VOTRE OBJECTIF: Modifiez le passage du texte sur la condamnation d’Anni Lanz allant de « Amnesty International déplore » à « étranger en Suisse. » en remplaçant « demandeur d’asile » par « requérant d’asile », puis recopiez-le.

EXTRAIT DU DOCUMENT:
Amnesty International déplore le verdict du Tribunal cantonal du Valais confirmant la condamnation d’Anni Lanz, défenseure des droits humains. Elle est venue en aide à un demandeur d’asile afghan gravement traumatisé et en situation de détresse, qui a dû dormir dehors par des températures inférieures à zéro. Le tribunal cantonal a ainsi estimé qu’elle avait bel et bien «favorisé l’entrée illégale» d’un étranger en Suisse.

« Le verdict du Tribunal cantonal est une triste défaite pour toutes les personnes qui s’engagent en faveur des droits des migrants, des requérants d’asile et des exilés. Anni Lanz a agi uniquement par compassion et cette sanction est terriblement injuste », a déclaré Muriel Trummer, spécialiste des questions d’asile pour Amnesty Suisse, qui a assisté à l’audience. Anni Lanz avait été initialement condamnée à une peine pécuniaire avec sursis pour « avoir favorisé l’entrée illégale sur le territoire ». Du fait du peu de gravité de l’infraction, le Tribunal de district de Brigue a réduit la sanction à une simple amende. C’est cette condamnation qui vient aujourd’hui d’être confirmée par le Tribunal cantonal valaisan. Le verdict peut être attaqué devant le Tribunal fédéral.

DONNÉES DE L’EXERCICE:
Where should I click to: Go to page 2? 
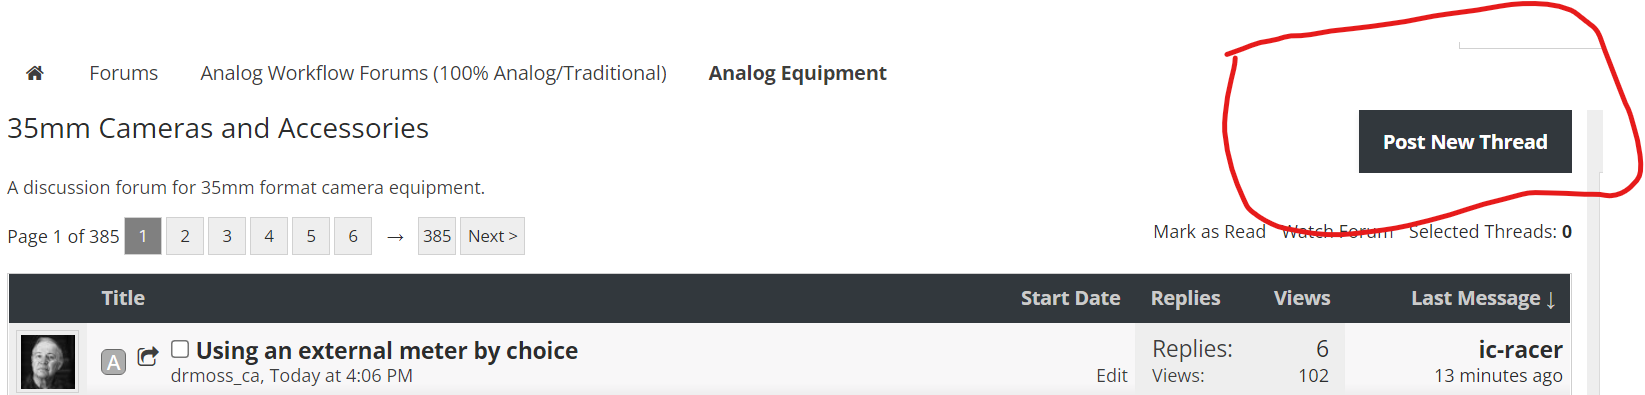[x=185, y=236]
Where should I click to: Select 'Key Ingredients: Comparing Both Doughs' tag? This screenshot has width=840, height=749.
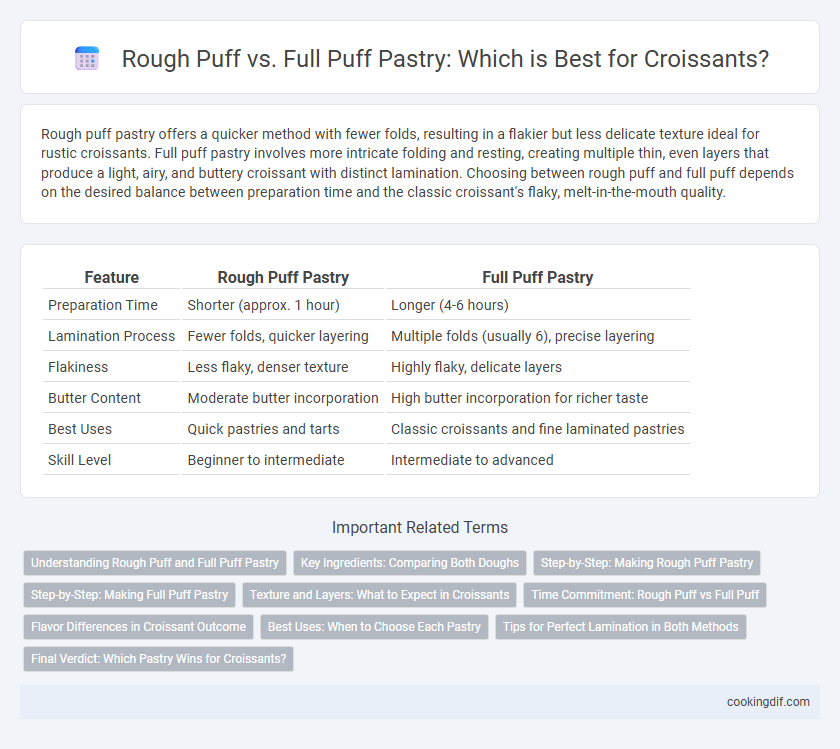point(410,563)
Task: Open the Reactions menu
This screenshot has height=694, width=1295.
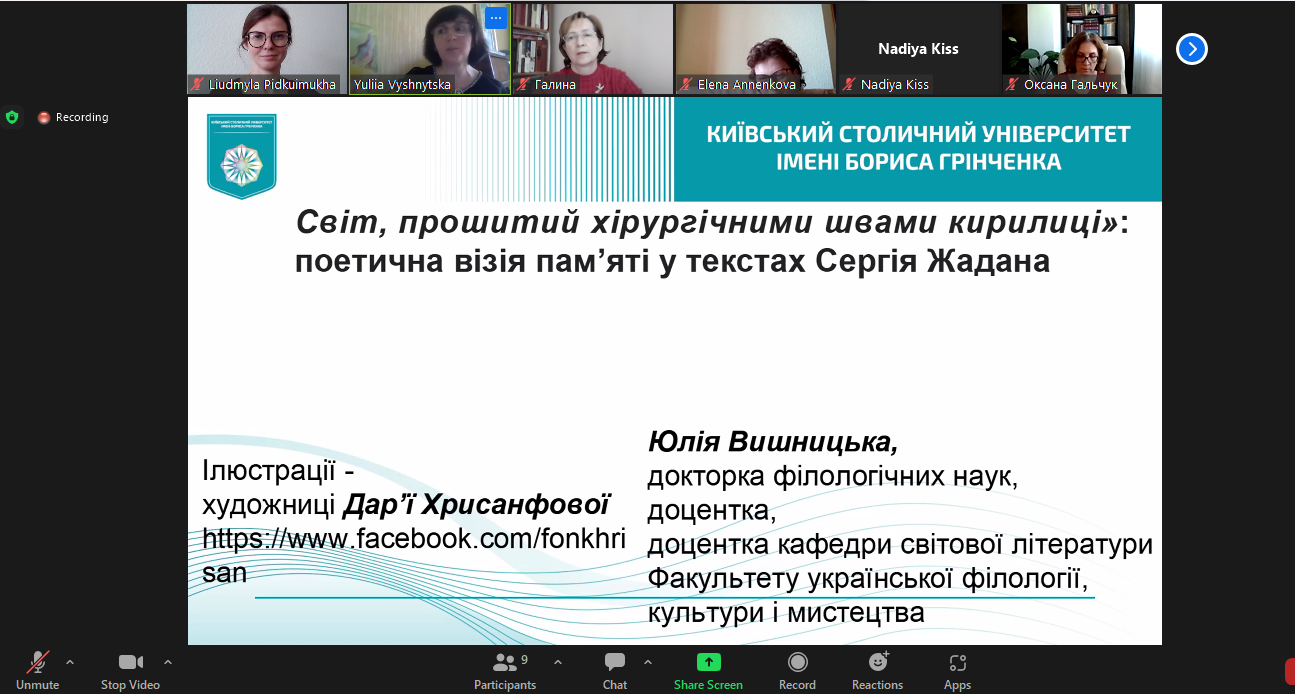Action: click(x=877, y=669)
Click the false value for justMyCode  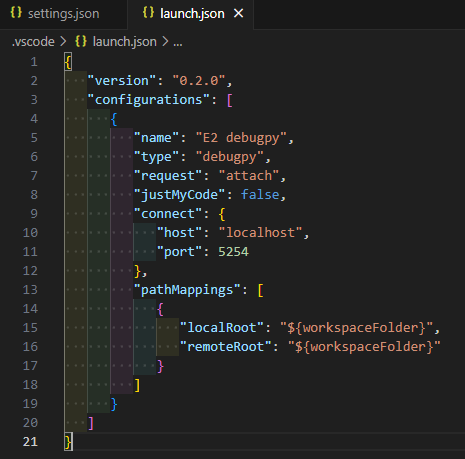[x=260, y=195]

SOLUTION DÉTAILLÉE:
Amnesty International déplore le verdict du Tribunal cantonal du Valais confirmant la condamnation d’Anni Lanz, défenseure des droits humains. Elle est venue en aide à un requérant d’asile afghan gravement traumatisé et en situation de détresse, qui a dû dormir dehors par des températures inférieures à zéro. Le tribunal cantonal a ainsi estimé qu’elle avait bel et bien «favorisé l’entrée illégale» d’un étranger en Suisse.